Syntactic sugar for parent in setitem and getitem to improve boolean indexing

amtrakcipher · March 31, 2022, 9:42pm

Boolean indexing is an extremely common and powerful pattern in Python’s scientific/data science stack. It’s a very expressive, powerful way to manipulate datasets, and it’s present in other languages like Matlab.

One of the most common uses of this syntax is to do boolean indexing with a mask variable which is calculated based on some manipulation of the original variable. For instance, in numpy or pandas, you’ll see a lot of code that looks like this:

dataframe[(dataframe.column_1 > 5) & (dataframe.column_2< 10)]

This is fine if variable names are short (like df), but results in pretty unwieldy code if the variable names are long. Other languages have syntax that allows for much less repetition when filtering data like this. For instance, R’s filter function allows you to omit the name of the parent dataframe, or Scala’s anonymous function syntax which allows the equivalent of a python lambda function in one character. Given Python’s prominence in the science and data science worlds, this feels like a major ergonomic disadvantage.

The proposal is to introduce a special character (or very short keyword) that would, in the context of index brackets, would be parsed to refer to the object that the indexing is happening on. For instance, if we chose $ as our self-reference symbol, we could rewrite the above expression as

dataframe[($.column_1 > 5) & ($.column_2< 10)]

I can attest to having read and written a lot of code that would be easier to read with this feature, and it’s a small unambiguous change that would offer automatic downstream benefits for many major python packages.

CAM-Gerlach · April 1, 2022, 3:51am

As a scientist who makes heavy use of pandas, this would be a huge usability boost for Python’s largest (and most underreprisented) user community, and one of the biggest things that make it more painful than R.

While using a somewhat different approach than the above, PEP 637 was opened that would address this issue by allowing indexing for keyword arguments. Unfortunately, as I understand, it apparently didn’t make a compelling enough case on the major, immediate practical benefits for scientific computation, and didn’t effectively rally enough support behind it form the scientific community and the major packages it would affect, and was sadly rejected. Maybe @steven.daprano , who was the PEP’s sponsor, or @stefanoborini , its author, could explain more.

I don’t disagree about the potential benefits of something to address this case, but as evidenced by the rejection of the much more limited PEP 677, or the brohaha around assignment expressions or the match statement, introducing a whole new symbol to the syntax of the world’s most popular programming language is anything but a “small unambiguous change”.

gkb · April 1, 2022, 5:45am

Note that in pandas, you can also use the query method to abbreviate your query:

dataframe.query("column_1 > 5 and column_2 < 10")

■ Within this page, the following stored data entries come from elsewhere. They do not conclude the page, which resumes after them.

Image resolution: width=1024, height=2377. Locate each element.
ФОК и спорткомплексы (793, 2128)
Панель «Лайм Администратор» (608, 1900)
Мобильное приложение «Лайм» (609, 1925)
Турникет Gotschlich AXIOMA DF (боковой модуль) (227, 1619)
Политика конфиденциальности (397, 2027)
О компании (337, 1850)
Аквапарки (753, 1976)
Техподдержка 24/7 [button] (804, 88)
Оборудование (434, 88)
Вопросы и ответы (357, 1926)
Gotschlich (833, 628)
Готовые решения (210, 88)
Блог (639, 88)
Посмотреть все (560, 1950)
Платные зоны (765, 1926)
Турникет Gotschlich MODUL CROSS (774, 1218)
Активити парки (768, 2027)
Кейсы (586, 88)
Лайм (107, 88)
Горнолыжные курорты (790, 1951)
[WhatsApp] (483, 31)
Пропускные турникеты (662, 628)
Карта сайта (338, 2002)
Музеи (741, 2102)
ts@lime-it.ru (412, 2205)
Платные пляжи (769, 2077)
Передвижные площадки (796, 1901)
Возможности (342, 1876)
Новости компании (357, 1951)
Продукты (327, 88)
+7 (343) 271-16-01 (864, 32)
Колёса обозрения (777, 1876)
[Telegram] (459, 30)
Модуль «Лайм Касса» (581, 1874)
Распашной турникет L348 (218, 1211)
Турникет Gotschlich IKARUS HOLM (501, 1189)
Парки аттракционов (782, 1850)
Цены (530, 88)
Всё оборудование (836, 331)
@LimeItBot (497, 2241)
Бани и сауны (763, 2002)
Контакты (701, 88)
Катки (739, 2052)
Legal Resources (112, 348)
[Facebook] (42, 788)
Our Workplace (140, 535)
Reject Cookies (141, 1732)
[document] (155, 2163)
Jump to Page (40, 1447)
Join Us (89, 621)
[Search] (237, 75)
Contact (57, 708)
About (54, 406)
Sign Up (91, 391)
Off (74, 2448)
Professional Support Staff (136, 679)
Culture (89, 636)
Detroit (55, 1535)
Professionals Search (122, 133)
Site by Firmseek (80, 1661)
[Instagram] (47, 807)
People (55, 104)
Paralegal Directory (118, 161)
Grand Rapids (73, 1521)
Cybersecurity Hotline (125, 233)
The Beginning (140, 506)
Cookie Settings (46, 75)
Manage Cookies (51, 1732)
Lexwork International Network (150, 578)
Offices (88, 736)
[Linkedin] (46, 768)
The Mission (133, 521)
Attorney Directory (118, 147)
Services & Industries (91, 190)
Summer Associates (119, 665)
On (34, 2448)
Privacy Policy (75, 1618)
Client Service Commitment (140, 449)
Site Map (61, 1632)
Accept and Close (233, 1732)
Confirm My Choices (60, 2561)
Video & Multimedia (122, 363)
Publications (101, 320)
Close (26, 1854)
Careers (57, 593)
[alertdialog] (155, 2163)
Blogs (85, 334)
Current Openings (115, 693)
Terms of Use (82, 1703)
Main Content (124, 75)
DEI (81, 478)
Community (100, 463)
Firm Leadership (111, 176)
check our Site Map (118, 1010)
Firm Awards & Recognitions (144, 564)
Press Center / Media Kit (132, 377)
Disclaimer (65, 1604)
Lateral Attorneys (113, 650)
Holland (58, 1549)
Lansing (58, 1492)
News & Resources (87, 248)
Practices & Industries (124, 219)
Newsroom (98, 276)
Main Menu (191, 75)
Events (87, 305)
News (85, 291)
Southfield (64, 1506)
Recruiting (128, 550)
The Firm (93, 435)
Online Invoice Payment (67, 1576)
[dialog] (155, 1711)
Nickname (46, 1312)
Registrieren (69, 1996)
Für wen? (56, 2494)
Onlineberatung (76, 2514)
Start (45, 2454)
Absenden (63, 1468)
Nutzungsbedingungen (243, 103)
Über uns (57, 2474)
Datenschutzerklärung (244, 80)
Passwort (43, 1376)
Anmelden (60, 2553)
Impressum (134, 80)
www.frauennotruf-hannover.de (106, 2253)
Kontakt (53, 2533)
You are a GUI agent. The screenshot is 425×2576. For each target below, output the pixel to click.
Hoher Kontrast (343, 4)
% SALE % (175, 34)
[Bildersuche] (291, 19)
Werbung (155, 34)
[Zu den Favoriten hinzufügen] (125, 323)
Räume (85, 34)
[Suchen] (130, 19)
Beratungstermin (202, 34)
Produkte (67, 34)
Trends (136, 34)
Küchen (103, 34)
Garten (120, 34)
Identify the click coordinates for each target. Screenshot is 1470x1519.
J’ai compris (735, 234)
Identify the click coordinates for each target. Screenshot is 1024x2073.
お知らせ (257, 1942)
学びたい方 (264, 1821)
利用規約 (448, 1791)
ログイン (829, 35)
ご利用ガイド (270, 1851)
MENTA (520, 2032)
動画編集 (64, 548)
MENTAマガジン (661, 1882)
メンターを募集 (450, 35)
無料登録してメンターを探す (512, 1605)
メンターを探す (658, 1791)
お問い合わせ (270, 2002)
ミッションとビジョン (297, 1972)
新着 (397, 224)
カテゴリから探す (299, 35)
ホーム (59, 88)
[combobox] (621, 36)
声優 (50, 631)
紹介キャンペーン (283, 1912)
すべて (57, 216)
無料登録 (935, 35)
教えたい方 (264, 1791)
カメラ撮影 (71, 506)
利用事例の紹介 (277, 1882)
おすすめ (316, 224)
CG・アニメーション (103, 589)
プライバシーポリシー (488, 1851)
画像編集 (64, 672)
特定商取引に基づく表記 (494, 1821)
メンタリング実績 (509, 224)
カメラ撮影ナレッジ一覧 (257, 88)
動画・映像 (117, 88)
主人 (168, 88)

stefanoborini · April 1, 2022, 7:22am

There’s not much to discuss. I am still in support of the PEP, and I (together with another core developer) developed a working implementation, but the PEP was simply rejected due to lack of perceived benefit.

amtrakcipher · April 1, 2022, 1:59pm

Fair point on not being a small change, but I do think this approach has much less ambiguity than something like the PEP 637 approach (as a result of being much less flexible). There’s no ability for packages to implement or override this behavior; it’s just an alias. Granted it’s hard to choose new symbols that aren’t confusing to some, but I think this is as straightforward as language changes get.

In any case, if there’s just not enough community appetite to solve this problem, it’s a shame.

amtrakcipher · April 1, 2022, 2:02pm

I think this highlights the problem exactly: pandas has written an entire sublanguage for getting items that is passed as a string to get around the ugliness of the Python syntax for getting items. I think it’s pretty obvious why it’d be better to have that logic in Python.

petersuter · April 1, 2022, 4:00pm

PEP 637 mentions:

Pandas currently uses a notation such as:
>>> df[df.x == 1]
which could be replaced with
>>> df[x=1]

I assume the proposal here would instead use:

df[$.x = 1]

The PEP 637 syntax to me seems to better fit for Python than a special operator. But would PEP 637 be able to handle the example given above:

df[($.column_1 > 5) & ($.column_2 < 10)]

Maybe

df[column1=5:, column_2=:10]

? But that already doesn’t seem so clear and flexible anymore.

I wonder if you could use (already now without changing Python at all) for example a Greek letter like Iota ι instead of a special operator like $, due to Unicode variable support:

ι = df

df[(ι.column_1 > 5) & (ι.column_2 < 10)]

Seems to work. Maybe Pandas could provide a version that works with “the current dataframe”?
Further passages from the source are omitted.